The Indian Space Research Organisation (ISRO) is all set to launch its first X-Ray Polarimeter Satellite (XPoSat); the mission aims to explore the polarisation of powerful X-ray sources, adding a valuable dimension to the country's space-based X-ray astronomy. Unlike its previous missions, which focused on imaging, time-domain research, and spectroscopy, the XPoSat mission is expected to add considerable value by providing the latest dimension to X-ray astronomy, as per ISRO.
XPoSat is designed to observe from LEO
The spacecraft, XPoSat, is designed to observe from Low Earth Orbit (LEO) at a height of around 650km and a low inclination of approximately 6°. The satellite carries two scientific payloads that will aid in simultaneously studying the temporal, spectral, and polarisation properties of intense X-ray sources.
According to ISRO, the primary payload Polarimeter Instrument in X-rays (POLIX) developed by Raman Research Institute in Bengaluru (RRI), supported by multiple ISRO centres, focuses on measuring polarimetry parameters in the medium X-ray energy range. Four X-ray proportional counter detectors, a scatterer, and a collimator make up this payload.
The Indian space agency further explained that the UR Rao Satellite Centre (URSC) developed the X-ray Spectroscopy and Timing (XSPECT), which provides fast timing and excellent spectroscopic resolution in soft X-rays. XSPECT can spot various sources, including X-ray pulsars, black hole binaries, and active galactic nuclei.

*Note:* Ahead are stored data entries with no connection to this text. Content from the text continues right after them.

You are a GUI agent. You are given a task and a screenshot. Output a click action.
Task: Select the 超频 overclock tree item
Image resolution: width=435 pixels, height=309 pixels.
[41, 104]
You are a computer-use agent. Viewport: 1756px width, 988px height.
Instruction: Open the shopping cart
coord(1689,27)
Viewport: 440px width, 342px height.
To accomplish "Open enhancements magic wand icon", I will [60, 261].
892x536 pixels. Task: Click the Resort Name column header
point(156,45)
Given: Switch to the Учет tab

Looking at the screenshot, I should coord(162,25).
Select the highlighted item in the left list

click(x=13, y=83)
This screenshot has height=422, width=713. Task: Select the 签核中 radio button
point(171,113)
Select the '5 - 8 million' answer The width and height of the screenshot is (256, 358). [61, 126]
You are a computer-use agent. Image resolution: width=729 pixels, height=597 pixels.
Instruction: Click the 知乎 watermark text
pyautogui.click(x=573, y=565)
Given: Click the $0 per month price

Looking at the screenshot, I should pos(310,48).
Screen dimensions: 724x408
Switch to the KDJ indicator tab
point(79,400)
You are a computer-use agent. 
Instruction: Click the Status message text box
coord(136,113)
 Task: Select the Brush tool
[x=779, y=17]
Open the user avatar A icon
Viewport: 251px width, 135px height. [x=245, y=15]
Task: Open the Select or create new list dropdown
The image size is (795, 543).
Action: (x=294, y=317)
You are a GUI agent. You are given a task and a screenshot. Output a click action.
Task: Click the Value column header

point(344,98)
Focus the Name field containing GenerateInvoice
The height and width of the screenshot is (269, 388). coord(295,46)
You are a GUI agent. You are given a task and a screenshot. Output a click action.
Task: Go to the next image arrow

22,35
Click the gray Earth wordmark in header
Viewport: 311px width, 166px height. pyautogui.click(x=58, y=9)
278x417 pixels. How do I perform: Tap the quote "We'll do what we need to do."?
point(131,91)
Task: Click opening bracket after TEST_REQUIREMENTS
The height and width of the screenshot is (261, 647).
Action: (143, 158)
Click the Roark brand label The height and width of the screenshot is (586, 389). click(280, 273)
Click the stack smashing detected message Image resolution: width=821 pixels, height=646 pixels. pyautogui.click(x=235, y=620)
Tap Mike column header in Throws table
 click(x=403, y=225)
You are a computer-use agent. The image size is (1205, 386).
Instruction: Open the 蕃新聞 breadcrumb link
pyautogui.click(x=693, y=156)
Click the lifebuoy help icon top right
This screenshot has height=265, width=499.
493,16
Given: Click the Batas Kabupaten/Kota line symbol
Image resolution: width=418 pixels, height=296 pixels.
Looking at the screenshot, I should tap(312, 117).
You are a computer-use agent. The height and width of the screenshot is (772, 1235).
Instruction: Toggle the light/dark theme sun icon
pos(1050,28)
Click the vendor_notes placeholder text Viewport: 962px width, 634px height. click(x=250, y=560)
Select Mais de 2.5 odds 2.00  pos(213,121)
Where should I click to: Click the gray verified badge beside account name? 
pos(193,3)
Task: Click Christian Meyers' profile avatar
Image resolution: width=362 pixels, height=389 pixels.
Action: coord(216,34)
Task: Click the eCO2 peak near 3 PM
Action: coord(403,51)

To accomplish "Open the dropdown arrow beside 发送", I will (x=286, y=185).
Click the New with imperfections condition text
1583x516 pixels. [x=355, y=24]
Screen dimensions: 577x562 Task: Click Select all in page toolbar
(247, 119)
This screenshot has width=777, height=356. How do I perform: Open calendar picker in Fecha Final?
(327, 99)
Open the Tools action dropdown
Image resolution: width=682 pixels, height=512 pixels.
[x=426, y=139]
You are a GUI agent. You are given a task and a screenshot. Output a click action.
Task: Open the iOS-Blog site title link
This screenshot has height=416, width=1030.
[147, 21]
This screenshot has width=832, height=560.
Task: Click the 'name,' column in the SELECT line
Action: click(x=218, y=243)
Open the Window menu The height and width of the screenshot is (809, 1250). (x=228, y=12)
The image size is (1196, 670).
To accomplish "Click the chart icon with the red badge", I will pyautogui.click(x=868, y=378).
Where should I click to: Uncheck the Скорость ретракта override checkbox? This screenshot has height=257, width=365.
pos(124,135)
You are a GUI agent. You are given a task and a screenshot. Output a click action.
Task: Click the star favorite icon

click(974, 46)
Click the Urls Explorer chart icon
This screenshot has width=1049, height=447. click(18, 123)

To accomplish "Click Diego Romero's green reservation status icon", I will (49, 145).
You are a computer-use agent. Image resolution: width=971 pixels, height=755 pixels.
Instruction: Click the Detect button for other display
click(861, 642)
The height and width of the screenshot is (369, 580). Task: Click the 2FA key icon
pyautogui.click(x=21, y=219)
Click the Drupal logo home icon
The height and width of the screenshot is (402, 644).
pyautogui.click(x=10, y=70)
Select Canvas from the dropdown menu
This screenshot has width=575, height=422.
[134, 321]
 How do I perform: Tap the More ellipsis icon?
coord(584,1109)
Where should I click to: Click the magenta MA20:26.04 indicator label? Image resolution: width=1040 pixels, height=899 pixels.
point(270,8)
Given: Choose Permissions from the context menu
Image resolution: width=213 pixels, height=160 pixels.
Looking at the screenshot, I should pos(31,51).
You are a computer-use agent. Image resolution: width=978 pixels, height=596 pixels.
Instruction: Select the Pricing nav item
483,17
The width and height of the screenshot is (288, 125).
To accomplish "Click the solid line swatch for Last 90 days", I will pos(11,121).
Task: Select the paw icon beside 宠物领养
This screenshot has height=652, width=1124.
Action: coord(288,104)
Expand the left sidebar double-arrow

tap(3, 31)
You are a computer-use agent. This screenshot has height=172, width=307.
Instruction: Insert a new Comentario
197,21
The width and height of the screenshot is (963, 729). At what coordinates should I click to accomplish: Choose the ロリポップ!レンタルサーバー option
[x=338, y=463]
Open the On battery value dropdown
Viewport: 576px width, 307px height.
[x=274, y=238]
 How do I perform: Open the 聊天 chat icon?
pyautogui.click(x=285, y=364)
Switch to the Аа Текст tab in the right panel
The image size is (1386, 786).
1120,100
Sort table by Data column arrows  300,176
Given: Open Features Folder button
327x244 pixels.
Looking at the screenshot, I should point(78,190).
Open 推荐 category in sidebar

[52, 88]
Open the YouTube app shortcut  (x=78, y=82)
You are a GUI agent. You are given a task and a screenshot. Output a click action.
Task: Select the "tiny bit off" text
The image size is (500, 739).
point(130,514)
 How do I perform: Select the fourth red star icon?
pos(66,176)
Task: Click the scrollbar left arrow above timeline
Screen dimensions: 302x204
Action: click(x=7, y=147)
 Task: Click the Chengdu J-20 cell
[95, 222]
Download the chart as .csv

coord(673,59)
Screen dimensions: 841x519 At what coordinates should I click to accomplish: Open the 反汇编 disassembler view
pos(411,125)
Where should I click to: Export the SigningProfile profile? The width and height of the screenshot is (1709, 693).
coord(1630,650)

XPoSat satellite's main objective
The mission's primary objective includes detecting X-ray polarisation in the 8-30 keV energy range generated by X-ray sources and undertaking long-term spectral and temporal studies of cosmic X-ray sources in the 0.8-15 keV energy band. The mission is anticipated to last about five years, with the payloads exploring X-ray sources while the spacecraft passes through Earth's shadow during the eclipse period.
The relevance of XPoSat rests in its capacity to act as a diagnostic instrument for exploring the radiation mechanism and geometry of astronomical sources. Isro added that scientists can calculate the mass and spin of accreting black holes, explore accretion flow, outflow, and jets, estimate strong magnetic fields, and unveil the radiation zone and particle acceleration processes in pulsars by studying the X-ray polarisation signatures.
ISRO has scheduled a one-day user meeting on May 25 to maximise scientific outputs by gathering national specialists from 20 institutes and universities. The X-ray polarisation research is gaining relevance internationally, as seen by NASA's Imaging X-ray Polarimetry Explorer (IXPE) mission.
XPoSat is anticipated to revolutionise scientist's knowledge of emission processes
XPoSat's polarimetry observations are expected to revolutionise our knowledge of emission processes from multiple sources, as per ISRO. It potentially could provide significant global advantages by offering insights into the physics of astronomical objects, including black holes and neutron stars, claimed ISRO.
The XPoSat satellite is slated to launch from the Satish Dhawan Space Centre in Sriharikota by the Polar Satellite Launch Vehicle (PSLV).